Readers, if you’re like the folks on our Opera Canada team, you have a running list of questions that you’d love to ask your favourite Canadian operatic artists. So, we’re asking. In our series of interviews, called Shop Talk, we’re checking in with Canada’s singers, directors, conductors, and more, to ask them some of our most pressing curiosities. Next up: Shop Talk with Founder & Artistic Director of re:Naissance Opera, Canadian mezzo-soprano Debi Wong.
What’s an onstage memory that you’ll have forever?
“When I lived in Finland, I sang and toured with the lutenist Solmund Nystabakk for many years. We had a performance called Mister Dowland’s Midnight that we toured in many countries. One year, we were in Belgium at a historical instrument conference and we had the honour of connecting with and befriending many lute makers and early music mentors and players. At this particular performance, we knew everyone in the audience would know our repertoire very intimately and we knew that they would know everything about our playing and performing down to the string-types that Solmund had decided to use for his instrument.
It was a little unnerving, but because we had performed together for so many years, and because the program we were presenting was something that grew and evolved and adapted with us, we had a really strong sense of trust and flexibility and play that we were able to bring to the performance. I remember how hot the lights were in that performance and how high the stage felt in comparison to the audience.
I remember moving my chair a little closer than normal to Solmund because I was more nervous than usual. But then we started playing and it felt like we were weaving a spell the whole night. We were both playing the performance from memory so it meant we were always in some kind of dialogue and completely tuned into each other and into the audience.
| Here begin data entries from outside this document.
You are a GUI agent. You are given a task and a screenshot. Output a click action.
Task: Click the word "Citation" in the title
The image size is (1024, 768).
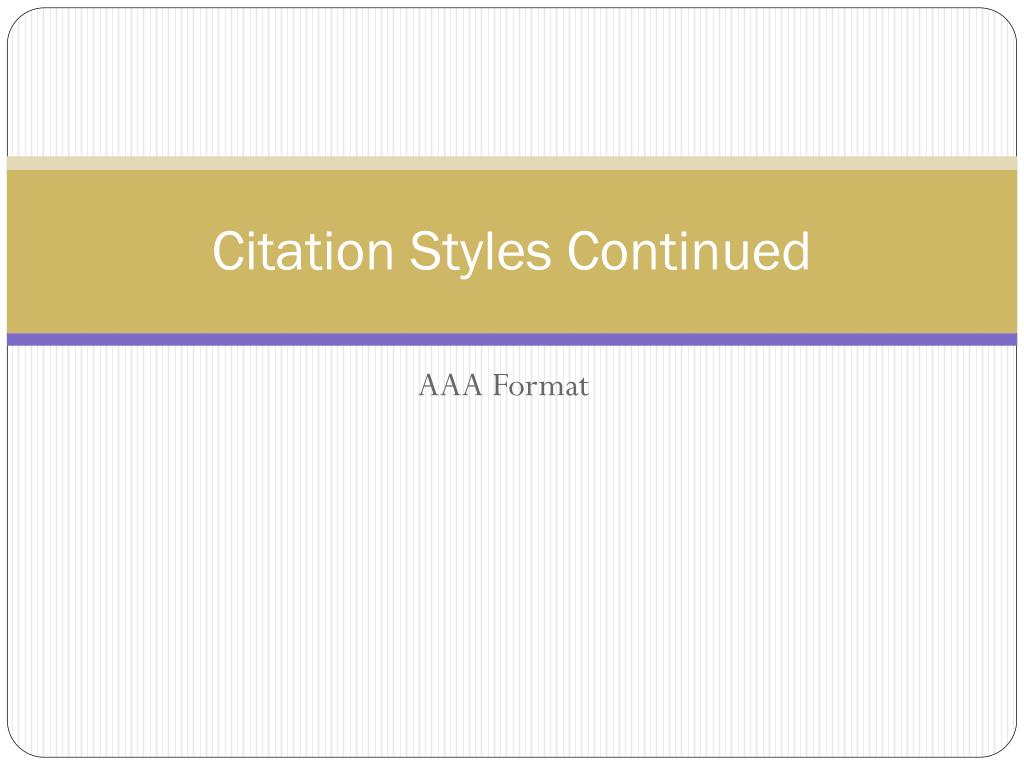pyautogui.click(x=303, y=251)
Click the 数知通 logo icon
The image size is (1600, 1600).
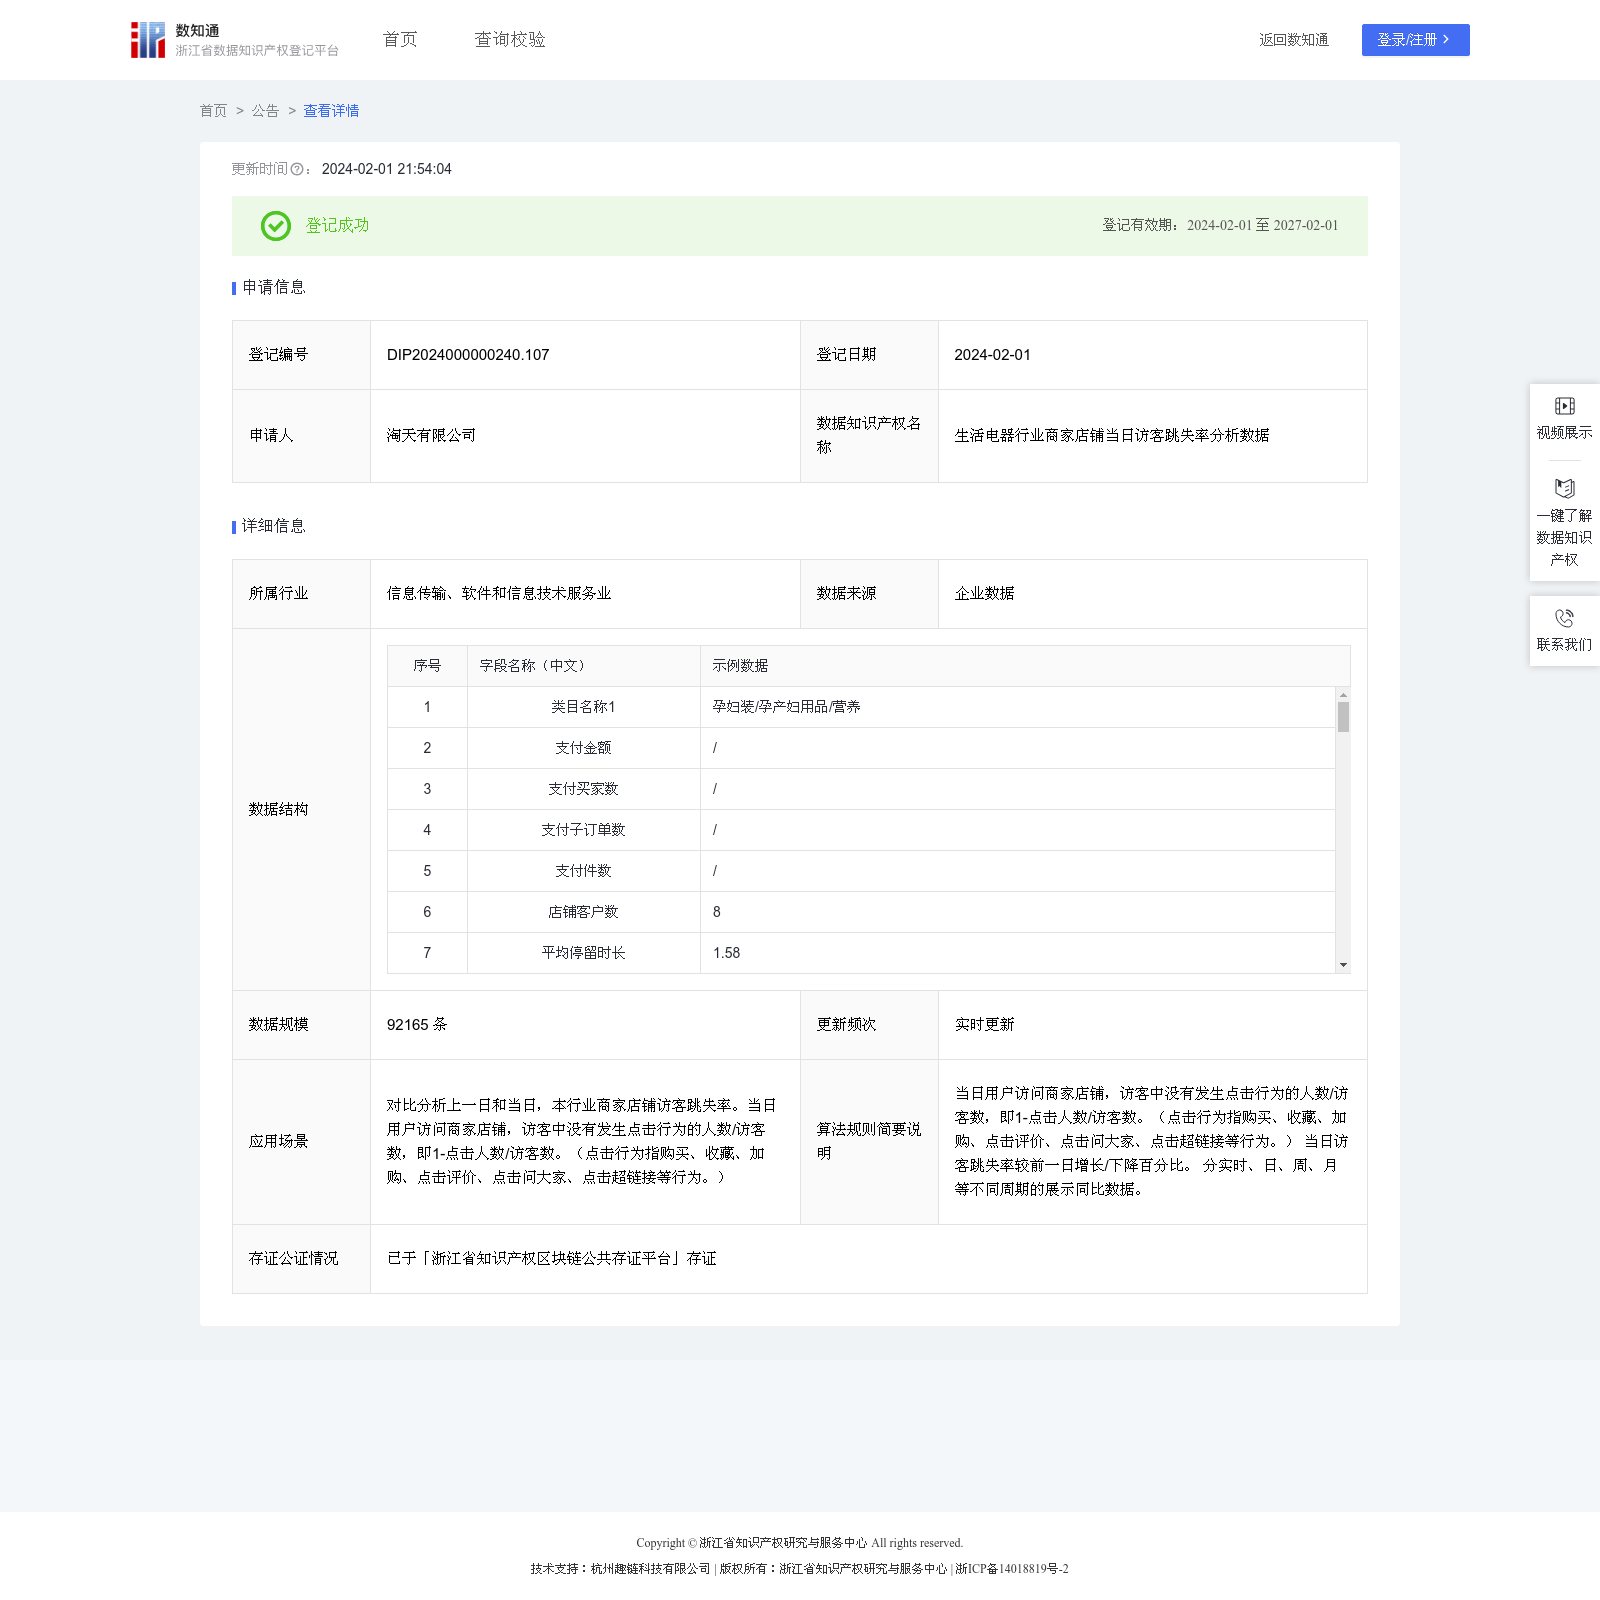point(148,40)
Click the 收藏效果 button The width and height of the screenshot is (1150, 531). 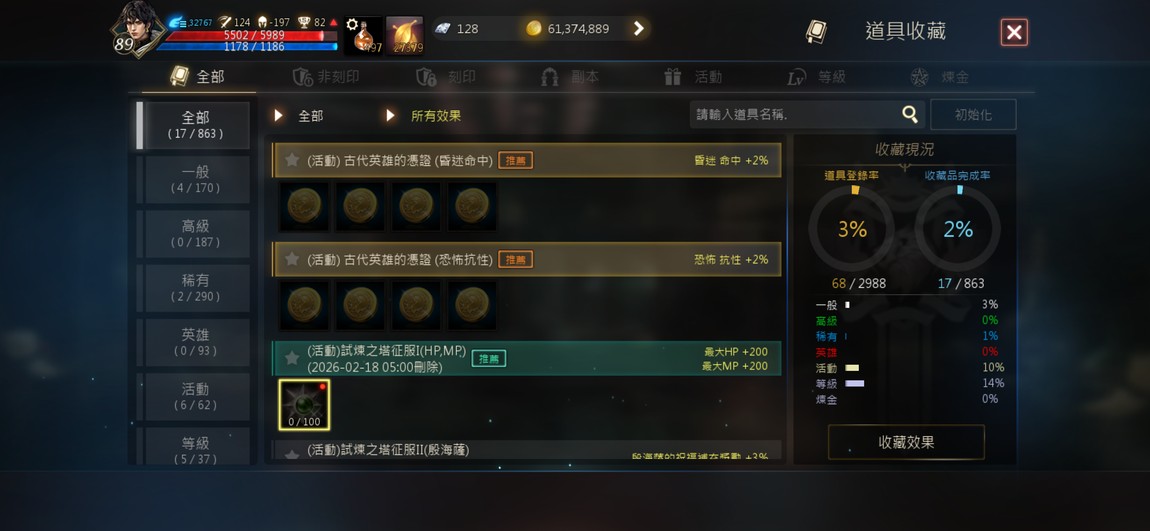[906, 442]
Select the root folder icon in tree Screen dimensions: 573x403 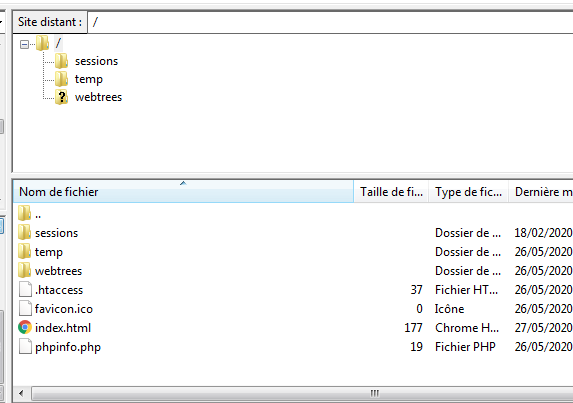(42, 43)
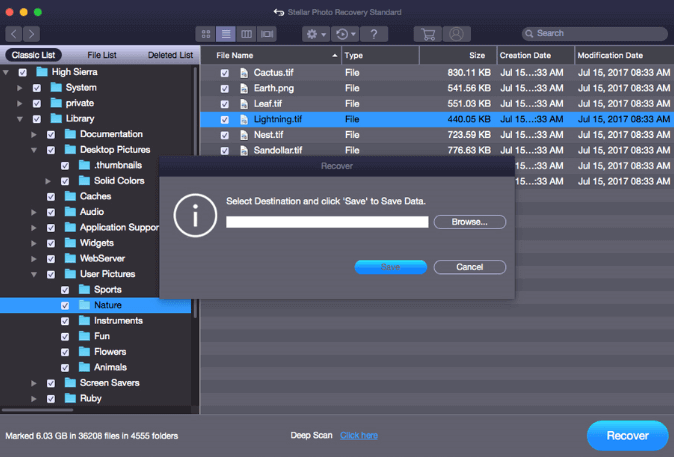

At the end of the performance, a historian and lute maker that we deeply admire came up to us to tell us it was the best lute song concert he had ever attended. That felt really special and that feeling we had with the whole audience was something I will never forget.”
What would you consider a great opera for someone’s first time seeing one?
“I get asked this question a lot and it’s a tough one because even before anyone sees an opera they often have an expectation of what it is supposed to be or what it will be like. Since I work predominantly in and with new opera and new opera creation, I feel torn about sending people to something like La Bohème when some of the most dynamic and exciting stage works I have seen fall under the umbrella of “opera” but are experimental and often boundary-blurring. Cion: Requiem of Ravel’s Boléro is a work that comes to mind. It was presented at the 2020 Prototype Festival and was one of the most powerful performances I have ever seen – also one of the last performances I saw before the pandemic.
That said, the opera that I have attended the most is Billy Budd. The opera I am most excited to see this year is Fire Shut Up In My Bones. A contemporary opera composer that I can’t get enough of is: Du Yun.”
If you could do any other job in opera – singer, conductor, director, stage manager, designer, etc. – which would it be?
“Honestly, I fell into opera because I am a scrappy self-producing performer so out of necessity, I have done all of these roles at some point or another. I really love my job and role now, which is a combination of Creative Producer and Artistic Director with Stage Directing on top. This combination of roles allows me to connect with incredible artists and help shape new stories as well as bring them to life and I get to advocate for opera as a powerful tool for bringing diverse ideas, peoples, stories, artistic practices together in shared space.
For me, it’s the perfect balance of engaging creative practice and big-picture thinking and dreaming. When I came out of my formal singing training, I had a really fixed idea of what I could or could not do in the operatic sphere, and I am really glad I had opportunities that allowed me to redefine how I could contribute to and engage with the opera ecosystem.”